Exercise: In the entries below, find every line holding the string "targach" and collect it.

(Pixel coordinate grounding data)

▬▬▬▬▬▬▬▬▬▬

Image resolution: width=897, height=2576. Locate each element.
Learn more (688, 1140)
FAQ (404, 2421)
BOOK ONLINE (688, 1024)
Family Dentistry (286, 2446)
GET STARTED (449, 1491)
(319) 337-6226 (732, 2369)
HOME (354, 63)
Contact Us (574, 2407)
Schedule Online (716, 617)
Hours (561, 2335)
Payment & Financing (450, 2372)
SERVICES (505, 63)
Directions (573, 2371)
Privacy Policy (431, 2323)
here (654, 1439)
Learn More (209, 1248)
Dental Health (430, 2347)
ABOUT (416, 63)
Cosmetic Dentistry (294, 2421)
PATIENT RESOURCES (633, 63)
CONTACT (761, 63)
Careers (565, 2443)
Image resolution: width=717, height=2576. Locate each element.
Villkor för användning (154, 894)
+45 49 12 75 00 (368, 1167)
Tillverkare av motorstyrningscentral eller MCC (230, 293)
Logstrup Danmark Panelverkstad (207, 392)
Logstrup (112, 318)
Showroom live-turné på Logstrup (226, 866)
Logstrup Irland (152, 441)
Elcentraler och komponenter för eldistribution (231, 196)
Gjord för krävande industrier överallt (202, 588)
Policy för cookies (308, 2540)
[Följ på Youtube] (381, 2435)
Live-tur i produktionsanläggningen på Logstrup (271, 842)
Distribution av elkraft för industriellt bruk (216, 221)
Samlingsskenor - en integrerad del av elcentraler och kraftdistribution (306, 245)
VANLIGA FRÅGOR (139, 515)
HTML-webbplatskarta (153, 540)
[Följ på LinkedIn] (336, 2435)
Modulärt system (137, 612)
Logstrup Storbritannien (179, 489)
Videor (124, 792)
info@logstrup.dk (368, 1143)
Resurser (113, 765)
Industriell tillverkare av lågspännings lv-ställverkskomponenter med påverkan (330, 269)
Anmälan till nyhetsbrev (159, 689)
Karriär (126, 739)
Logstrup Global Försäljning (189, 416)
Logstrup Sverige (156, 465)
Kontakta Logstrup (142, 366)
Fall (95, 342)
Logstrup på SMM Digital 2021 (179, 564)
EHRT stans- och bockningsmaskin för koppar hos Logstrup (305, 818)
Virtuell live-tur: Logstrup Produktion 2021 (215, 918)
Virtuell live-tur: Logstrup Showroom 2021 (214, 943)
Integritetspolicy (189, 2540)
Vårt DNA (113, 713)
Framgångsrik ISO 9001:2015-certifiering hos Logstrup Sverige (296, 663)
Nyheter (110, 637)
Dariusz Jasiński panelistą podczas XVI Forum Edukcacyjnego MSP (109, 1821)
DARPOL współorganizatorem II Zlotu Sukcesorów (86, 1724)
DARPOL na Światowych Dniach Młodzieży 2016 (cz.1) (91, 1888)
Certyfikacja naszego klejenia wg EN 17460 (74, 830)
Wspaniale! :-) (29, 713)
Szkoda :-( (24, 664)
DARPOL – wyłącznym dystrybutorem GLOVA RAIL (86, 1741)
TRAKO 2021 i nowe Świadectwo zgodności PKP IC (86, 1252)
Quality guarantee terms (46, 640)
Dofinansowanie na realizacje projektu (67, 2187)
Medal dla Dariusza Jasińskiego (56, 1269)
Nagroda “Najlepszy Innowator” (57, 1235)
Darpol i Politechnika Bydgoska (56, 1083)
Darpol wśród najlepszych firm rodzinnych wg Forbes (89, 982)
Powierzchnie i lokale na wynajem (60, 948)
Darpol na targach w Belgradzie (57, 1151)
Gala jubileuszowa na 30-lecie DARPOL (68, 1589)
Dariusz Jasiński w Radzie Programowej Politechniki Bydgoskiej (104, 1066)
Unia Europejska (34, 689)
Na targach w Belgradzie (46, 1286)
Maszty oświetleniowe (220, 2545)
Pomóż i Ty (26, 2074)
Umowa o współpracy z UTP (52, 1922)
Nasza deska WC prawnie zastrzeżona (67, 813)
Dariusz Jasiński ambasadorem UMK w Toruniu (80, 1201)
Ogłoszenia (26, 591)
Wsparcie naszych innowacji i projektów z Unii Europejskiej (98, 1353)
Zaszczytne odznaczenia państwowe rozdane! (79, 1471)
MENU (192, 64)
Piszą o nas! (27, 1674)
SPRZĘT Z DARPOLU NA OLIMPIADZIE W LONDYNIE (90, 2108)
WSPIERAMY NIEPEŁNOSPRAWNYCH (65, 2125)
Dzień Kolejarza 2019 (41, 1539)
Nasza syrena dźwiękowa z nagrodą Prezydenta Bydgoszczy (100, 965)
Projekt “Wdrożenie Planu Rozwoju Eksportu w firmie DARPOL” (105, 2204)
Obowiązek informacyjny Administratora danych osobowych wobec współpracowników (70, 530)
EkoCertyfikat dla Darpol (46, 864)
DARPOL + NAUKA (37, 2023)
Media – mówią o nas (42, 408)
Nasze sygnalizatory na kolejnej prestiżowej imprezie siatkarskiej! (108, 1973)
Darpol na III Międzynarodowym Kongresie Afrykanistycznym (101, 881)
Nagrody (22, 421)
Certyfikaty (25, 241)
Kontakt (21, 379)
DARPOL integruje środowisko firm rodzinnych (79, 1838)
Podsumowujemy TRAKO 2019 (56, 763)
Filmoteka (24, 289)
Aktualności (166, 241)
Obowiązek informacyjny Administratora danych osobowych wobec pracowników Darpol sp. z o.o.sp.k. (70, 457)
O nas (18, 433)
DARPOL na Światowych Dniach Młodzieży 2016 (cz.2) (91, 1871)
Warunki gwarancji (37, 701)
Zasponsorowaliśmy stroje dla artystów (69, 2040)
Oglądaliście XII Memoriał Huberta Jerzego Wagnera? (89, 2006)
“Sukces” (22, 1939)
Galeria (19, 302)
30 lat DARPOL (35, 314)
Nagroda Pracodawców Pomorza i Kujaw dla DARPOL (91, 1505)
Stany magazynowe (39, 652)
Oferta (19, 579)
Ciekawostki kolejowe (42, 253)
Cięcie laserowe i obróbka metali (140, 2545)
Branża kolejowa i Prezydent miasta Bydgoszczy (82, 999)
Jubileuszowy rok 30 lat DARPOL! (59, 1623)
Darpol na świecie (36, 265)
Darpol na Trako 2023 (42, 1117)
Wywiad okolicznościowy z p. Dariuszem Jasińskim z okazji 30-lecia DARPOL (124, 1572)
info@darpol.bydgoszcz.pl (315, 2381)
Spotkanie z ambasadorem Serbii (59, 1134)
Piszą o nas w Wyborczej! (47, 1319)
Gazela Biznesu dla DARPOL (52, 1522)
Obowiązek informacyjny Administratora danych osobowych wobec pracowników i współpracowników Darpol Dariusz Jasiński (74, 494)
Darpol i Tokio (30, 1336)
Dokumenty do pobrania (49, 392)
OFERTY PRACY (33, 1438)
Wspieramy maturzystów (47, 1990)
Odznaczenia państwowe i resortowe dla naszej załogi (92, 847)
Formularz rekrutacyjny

▬▬▬▬▬▬▬▬▬▬

Reply:
Darpol na targach w Belgradzie (57, 1151)
Na targach w Belgradzie (46, 1286)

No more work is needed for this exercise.